Anyway, I read the whole article and it seems that Kings biggest issue is the wealthy who have a sense of entitlement. If you want to make millions in America, fine, but remember that this is one of the few countries in the world where you're able to that even if you grew up the poorest of the poor.

Here's an example, I think, of what he was getting at: John makes millions in the early 1900's because he invented and made a tractor. It caught on, became mass produced and he died a very wealthy man. His children inherited that fortune and, because they got the kind of college degrees that afforded them the education needed to keep that enterprise going, they too kept making millions. Their kids did the same thing. As did theirs. Now, here we are, 100 years later and that fortune has grown even more.

They have sustained their wealth by hard work and education, but what they didn't sustain was their memory of how it was all stated in the first place and the key ingredient that made it all possible. The fact that it all started and was maintained in a country that makes it very easy to do all the things that family did over multiple generations. Because they forgot where they came from and what it took to get from point A to point B, they now have a sense of entitlement which, for all intents and purposes, means that they're biting the hand that fed them in the first place.

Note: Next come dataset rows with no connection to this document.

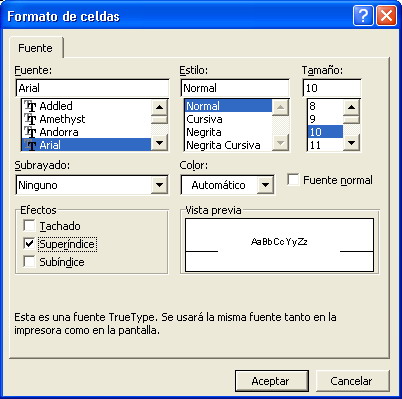Click the size list scroll down arrow
402x399 pixels.
351,143
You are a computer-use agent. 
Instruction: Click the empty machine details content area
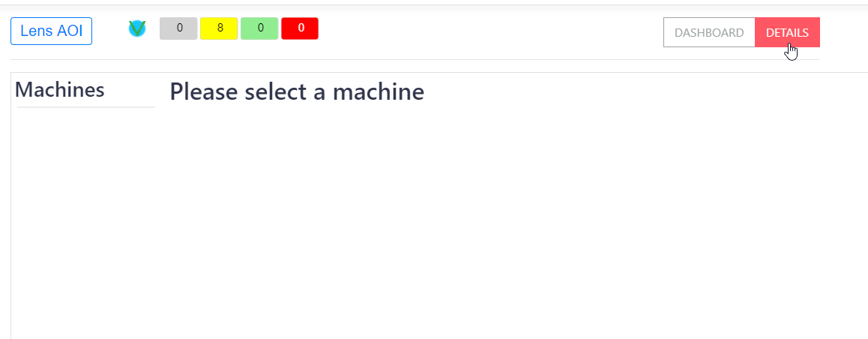point(510,225)
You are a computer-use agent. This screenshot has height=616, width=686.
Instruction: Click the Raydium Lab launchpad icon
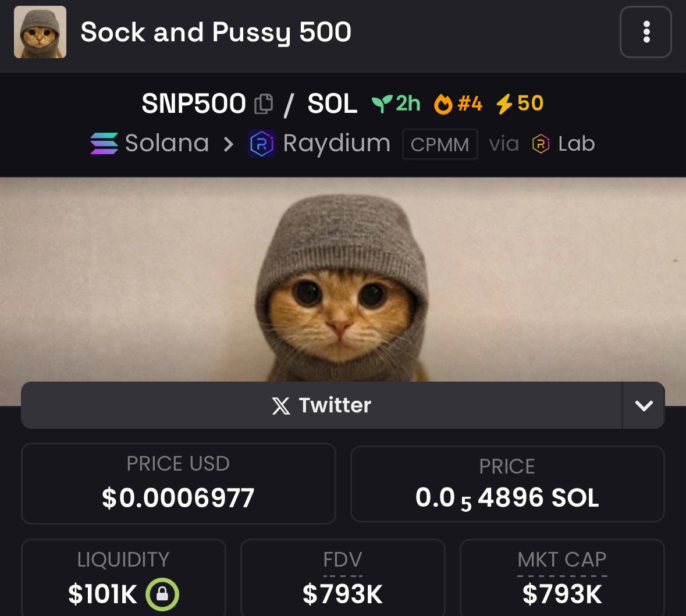pos(541,144)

Maybe they don't think it's important anymore to give only America the credit for them maintaining their wealth because now there are so many countries around the world buying their product. In a way they're right. This is more of a global community now then it was when their great-grandfather built the very first Allis-Chalmers tractor. But if anything, they should respect the past for the fact that, global community or not in 2012, it wasn't that way in 1914 when great-granddaddy started it all. The customer base was smaller, more fickle and demanding the best product money could buy.

If you don't respect, or at the very least remember, your past, you're not going to have a future. It's that simple. You can try to circumnavigate that fact by building up your offshore accounts for tax purposes and moving your production facilities overseas for profit purposes, but in the end all you're doing is biting the hand that fed your great-grandfather and pissing on the country that he loved. he loved it because it afforded him the opportunity to realize the American dream and to give you, his heirs, the chance at a better life then he did. And this is how you re-pay it all? YOUR grand-kids are going to look at all this, from their cardboard box on Hollywood Blvd., and see what you can't: You're f***ing up big time, Allis heirs, and you can't see it because you've got your money blinders on.

( I'm not slandering Allis Chalmers and I have no idea if this example is true to a fact, it is just an example of how someof the wealthy are. It's just the first company that came to mind. That's all )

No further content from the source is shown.